So, how would you document -g2?  Generate debug information that is
thoroughly broken, but that is hopefully good enough for some limited
and dated scenarios of debugging?

And, more importantly, how would you go about introducing something
that provides more meaningful information than the current
(non-?)design does, but that discards just the right amount of
information so as to keep debug information just barely enough for
debugging, but without discarding too much?

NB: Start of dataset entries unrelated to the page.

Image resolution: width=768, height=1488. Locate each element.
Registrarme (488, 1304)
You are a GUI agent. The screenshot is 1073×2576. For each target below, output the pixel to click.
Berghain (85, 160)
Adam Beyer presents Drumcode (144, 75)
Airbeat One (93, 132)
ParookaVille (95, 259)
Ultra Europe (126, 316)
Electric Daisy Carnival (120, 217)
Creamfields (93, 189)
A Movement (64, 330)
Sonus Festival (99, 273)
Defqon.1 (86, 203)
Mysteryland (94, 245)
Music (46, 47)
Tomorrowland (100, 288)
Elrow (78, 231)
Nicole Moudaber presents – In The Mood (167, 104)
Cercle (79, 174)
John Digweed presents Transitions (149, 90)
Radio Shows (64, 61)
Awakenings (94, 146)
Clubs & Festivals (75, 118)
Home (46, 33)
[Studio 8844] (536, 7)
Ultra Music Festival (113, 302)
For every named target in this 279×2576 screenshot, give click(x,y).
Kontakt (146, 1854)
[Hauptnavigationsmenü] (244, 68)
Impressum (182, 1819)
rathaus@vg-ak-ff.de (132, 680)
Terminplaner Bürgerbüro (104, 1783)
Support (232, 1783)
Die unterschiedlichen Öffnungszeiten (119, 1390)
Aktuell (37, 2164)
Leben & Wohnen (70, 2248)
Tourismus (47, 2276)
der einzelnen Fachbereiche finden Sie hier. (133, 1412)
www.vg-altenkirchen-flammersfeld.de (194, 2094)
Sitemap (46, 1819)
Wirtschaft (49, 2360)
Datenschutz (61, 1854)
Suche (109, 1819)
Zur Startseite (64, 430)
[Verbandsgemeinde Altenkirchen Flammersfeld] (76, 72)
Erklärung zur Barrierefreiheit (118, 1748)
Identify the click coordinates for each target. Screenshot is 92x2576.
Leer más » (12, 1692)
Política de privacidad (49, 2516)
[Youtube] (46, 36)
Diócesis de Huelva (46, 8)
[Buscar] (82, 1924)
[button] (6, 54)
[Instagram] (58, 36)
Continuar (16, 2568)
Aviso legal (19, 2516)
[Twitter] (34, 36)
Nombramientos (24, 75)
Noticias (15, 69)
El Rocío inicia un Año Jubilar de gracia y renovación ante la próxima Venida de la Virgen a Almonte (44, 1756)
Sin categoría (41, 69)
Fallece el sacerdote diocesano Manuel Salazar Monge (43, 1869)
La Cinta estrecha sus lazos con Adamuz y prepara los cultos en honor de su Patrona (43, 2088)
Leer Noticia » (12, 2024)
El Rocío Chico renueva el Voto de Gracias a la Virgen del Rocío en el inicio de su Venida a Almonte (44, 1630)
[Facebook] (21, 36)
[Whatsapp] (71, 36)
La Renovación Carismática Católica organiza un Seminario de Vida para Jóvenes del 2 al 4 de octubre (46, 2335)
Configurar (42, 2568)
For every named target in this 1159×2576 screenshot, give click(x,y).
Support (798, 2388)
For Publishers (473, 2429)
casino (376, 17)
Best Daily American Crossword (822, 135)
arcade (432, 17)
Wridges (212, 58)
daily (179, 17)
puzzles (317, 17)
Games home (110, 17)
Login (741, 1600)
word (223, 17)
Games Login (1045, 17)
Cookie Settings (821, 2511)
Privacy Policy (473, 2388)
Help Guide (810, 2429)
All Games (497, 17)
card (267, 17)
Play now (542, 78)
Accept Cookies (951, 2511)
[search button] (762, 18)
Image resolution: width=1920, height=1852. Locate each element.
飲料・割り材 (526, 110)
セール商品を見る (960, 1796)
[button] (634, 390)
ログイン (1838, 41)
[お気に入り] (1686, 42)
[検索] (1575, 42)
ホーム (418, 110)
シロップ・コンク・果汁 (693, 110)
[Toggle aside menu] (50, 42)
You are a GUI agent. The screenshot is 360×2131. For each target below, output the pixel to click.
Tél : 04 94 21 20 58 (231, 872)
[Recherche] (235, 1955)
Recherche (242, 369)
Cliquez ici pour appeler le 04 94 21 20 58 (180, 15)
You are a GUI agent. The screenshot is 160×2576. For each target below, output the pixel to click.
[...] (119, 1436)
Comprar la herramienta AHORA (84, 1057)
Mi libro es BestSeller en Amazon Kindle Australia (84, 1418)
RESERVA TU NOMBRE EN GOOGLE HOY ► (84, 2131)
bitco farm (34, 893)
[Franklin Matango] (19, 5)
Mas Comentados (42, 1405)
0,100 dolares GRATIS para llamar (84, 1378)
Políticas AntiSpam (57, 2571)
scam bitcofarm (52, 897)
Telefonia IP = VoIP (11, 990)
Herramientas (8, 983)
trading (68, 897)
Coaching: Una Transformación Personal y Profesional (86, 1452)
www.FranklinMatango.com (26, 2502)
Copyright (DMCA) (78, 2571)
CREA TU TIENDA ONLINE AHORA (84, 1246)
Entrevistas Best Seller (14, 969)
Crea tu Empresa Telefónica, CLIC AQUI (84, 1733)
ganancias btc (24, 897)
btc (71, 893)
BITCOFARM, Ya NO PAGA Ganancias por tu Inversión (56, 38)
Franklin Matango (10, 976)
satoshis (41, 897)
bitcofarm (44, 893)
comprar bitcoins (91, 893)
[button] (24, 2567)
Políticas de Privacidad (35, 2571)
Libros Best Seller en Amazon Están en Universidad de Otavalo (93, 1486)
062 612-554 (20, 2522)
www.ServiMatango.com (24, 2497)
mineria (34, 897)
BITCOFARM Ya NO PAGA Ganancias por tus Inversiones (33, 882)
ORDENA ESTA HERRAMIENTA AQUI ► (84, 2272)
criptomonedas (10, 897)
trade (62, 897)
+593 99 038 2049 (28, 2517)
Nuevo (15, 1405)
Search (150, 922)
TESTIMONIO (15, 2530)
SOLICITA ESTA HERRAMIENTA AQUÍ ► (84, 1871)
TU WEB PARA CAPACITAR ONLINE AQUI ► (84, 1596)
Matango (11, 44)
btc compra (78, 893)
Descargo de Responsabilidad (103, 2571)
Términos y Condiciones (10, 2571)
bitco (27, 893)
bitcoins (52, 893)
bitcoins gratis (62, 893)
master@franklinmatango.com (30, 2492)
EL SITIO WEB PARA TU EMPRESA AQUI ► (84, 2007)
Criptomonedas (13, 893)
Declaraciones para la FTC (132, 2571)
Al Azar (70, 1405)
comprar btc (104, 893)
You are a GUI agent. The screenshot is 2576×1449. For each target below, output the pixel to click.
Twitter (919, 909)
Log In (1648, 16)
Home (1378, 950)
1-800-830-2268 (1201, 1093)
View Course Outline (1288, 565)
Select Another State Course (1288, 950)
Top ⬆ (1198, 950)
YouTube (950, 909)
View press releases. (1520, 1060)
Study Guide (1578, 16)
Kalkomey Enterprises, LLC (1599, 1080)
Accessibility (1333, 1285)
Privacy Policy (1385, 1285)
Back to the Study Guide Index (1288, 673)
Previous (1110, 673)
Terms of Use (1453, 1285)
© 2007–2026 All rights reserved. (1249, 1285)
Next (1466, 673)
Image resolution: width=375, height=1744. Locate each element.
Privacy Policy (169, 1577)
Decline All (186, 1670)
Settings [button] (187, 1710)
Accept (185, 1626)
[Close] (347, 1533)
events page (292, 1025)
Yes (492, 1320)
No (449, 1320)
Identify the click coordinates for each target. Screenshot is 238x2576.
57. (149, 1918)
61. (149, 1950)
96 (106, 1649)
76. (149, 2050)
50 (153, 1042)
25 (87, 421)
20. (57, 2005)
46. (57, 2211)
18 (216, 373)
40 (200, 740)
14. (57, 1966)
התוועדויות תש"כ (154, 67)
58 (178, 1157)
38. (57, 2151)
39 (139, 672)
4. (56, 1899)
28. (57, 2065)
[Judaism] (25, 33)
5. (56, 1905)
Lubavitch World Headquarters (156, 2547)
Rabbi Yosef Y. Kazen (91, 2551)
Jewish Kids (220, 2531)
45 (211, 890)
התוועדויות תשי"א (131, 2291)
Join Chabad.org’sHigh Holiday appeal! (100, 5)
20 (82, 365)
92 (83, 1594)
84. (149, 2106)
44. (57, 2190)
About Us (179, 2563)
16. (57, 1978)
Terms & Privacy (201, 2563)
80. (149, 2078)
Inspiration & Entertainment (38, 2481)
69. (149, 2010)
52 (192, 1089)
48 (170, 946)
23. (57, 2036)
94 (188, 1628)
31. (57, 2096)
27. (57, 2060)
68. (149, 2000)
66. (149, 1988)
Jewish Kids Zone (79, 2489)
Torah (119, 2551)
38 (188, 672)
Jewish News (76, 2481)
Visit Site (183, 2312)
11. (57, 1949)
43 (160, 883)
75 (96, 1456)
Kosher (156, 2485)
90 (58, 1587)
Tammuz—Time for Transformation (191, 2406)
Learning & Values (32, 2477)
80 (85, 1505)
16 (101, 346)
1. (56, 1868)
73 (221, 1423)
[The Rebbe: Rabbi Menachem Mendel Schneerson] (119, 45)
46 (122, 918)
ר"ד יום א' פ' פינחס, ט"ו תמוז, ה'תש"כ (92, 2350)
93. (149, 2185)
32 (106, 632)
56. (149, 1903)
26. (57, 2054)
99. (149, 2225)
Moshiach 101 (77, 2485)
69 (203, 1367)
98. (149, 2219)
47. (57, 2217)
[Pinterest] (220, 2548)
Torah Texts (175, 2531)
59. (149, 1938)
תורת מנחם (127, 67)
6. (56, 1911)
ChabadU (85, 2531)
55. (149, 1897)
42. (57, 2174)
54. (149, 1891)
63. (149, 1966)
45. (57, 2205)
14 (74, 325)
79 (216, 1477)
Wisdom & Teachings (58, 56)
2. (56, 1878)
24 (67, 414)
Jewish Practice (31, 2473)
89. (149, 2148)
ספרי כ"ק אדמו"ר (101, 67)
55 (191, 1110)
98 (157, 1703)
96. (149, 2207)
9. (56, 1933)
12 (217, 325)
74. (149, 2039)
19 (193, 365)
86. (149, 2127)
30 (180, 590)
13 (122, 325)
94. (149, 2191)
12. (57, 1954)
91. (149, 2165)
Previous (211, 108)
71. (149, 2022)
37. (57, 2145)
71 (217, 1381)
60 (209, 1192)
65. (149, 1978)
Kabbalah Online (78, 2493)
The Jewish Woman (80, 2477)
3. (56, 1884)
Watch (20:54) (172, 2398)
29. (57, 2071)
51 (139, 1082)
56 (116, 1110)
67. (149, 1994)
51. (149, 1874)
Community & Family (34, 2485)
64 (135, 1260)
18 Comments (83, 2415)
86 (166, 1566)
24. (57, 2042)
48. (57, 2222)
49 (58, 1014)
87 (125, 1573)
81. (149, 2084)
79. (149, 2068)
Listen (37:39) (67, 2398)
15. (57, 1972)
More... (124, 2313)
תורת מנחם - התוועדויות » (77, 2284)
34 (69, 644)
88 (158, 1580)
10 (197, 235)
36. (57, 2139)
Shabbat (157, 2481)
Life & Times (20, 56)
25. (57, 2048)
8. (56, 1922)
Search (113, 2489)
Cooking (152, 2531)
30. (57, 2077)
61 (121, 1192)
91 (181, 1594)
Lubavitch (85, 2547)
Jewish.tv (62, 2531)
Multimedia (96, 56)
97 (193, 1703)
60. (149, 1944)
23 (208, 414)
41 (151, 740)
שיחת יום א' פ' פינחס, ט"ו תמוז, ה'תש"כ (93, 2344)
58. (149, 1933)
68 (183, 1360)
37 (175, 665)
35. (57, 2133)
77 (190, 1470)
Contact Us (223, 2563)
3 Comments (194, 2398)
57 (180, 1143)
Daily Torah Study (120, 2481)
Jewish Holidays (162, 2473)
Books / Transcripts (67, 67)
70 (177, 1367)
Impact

In other words, how do you draw the line, algorithmically speaking?

-- 
Alexandre Oliva http://www.lsd.ic.unicamp.br/~oliva/
FSF Latin America Board Member http://www.fsfla.org/
Red Hat Compiler Engineer   [EMAIL PROTECTED], gcc.gnu.org}
Free Software Evangelist  [EMAIL PROTECTED], gnu.org}


Re: Designs for better debug info in GCC

2007-12-21 Thread Ian Lance Taylor
Alexandre Oliva <[EMAIL PROTECTED]> writes:

> On Dec 21, 2007, Ian Lance Taylor <[EMAIL PROTECTED]> wrote:
> 
> >> Why would code, essential for debug information consumers that are
> >> part of larger systems to work correctly, deserve any less attention
> >> to correctness?
> 
> > Because for most people the use of debug information is to use it in a
> > debugger.
> 
> Emitting incorrect debug information that most people wouldn't use
> anyway is like breaking only the template instantiations that most
> people wouldn't use anyway.
> 
> Would you defend the latter position?

Alexandre, I have to say that in my opinion absurd arguments like this
do not strengthen your position.  I think they make it weaker, because
it encourages people like me--the people you have to convince--to
write you off as somebody more interested in rhetoric than in actual
thought.



> > Even the use you mentioned of doing backtraces only requires adding
> > the notes around function calls, not around every line, unless you
> > enable -fnon-call-exceptions.
> 
> Asynchronous signals, anyone?
> 
> Asynchronous attachment to processes for inspection?
> 
> Inspection at random points in time?

What we sacrifice in these cases is the ability to sometimes get a
correct view of at most two or three local variables being modified in
the exact statement being executed at the time of the signal.  When I
say "correct view" here I mean that sometimes the tools will see the
wrong value for a variable, when the truth is that they should see
that the variable's value is unavailable.  We do not sacrifice
anything about the ability to look at variables declared in functions
higher up in the stack frame.  Programmers can reasonably select a
trade-off between larger debug information size and the ability to
correctly inspect local variables when they asynchronously examine a
program.

Moreover, a tool which reads the debug information can determine that
it is looking at instructions in the middle of the statement, and that
therefore the known locations of local variables need not be correct.
So in fact we don't even lose the ability to get a correct view.  What
we lose is the ability to in some cases see a value which actually is
available, but which the debugging tool can not prove to be available.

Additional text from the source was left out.